Added proto definitions for Data Preparations by fernst · Pull Request #1788 · dataform-co/dataform

fernst · 2024-07-17T18:07:31Z

No description provided.

Ekrekr · 2024-07-18T07:09:37Z

+message TableReference {
+  string project = 1;
+  string dataset = 2;
+  string table = 3;
+}


It seems strange to duplicate the table target like this. Target is already defined

dataform/protos/core.proto

Line 47 in 97123fa

message Target {

It looks similar, it just uses BigQuery specific terminology. Data Preparation is based on a BigQuery Source/Destination, thus we defined the protos with BQ specific terminology.

Definitely confusing for future readers! (fixed by separate proto suggestion)

Ekrekr · 2024-07-18T07:09:40Z

+message DataPreparationDefinition {
+  repeated DataPreparationNode nodes = 1;
+  DataPreparationGenerated generated = 2;
+}


These values need to be populated from somewhere, I'd imagine that the config proto needs more options that roughly correspond to the data in here?

Yes, the Data Preparation YAML file is formatted according to this proto. During processing, we will parse the data preparation YAML and build this proto object from the parse result.

Just to clear up any confusion - parsing YAML files as objects is the job of the config.proto, not the core.proto

Ekrekr · 2024-07-18T07:12:18Z

+message DataPreparationDefinition {
+  repeated DataPreparationNode nodes = 1;
+  DataPreparationGenerated generated = 2;
+}


I don't really understand why this is structured in this way - with nested nodes.

There are many downsides to having a node that contains other nested nodes:

What prevents it from becoming a cyclic dag?

How would one represent this in a UI?

It would be much better to keep each node as separate actions instead.

The DAG may contain branches or nodes that join 2 other nodes.

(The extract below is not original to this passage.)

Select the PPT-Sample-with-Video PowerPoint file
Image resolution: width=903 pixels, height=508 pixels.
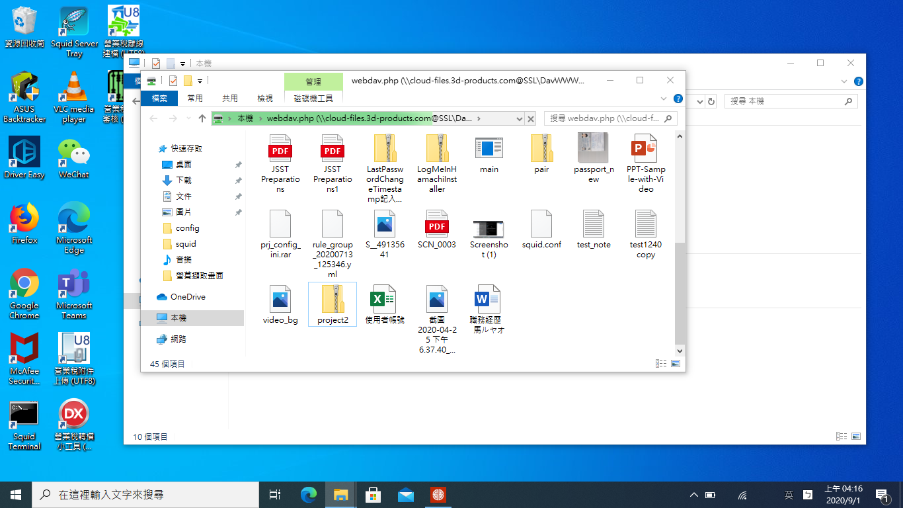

The DAG is structured in a way that a node always points into a Source:

A BigQuery Table

1 previous node

2 previous nodes, which are combined using a SQL JOIN operation

Ekrekr · 2024-07-18T07:21:06Z

IIUC this is essentially a copy of the public proto. Ideally we want to keep this in a healthy DAG structure, as described in my comment about avoiding nodes that contain nested nodes.

Ideally we would destructure it to preserve the compiled graph structure, then restructure it at execution time. For example, the execution proto could contain essentially what has been put here currently.

(note this is the execution proto for the CLI - internally we have a protos, but they look very similar).

dataform/protos/execution.proto

Line 32 in 97123fa

message ExecutionAction {

I'm interested in your thoughts on this!

From chat outside the PR - agree that keeping it as it is, as a nested DAG, is the best way forwards!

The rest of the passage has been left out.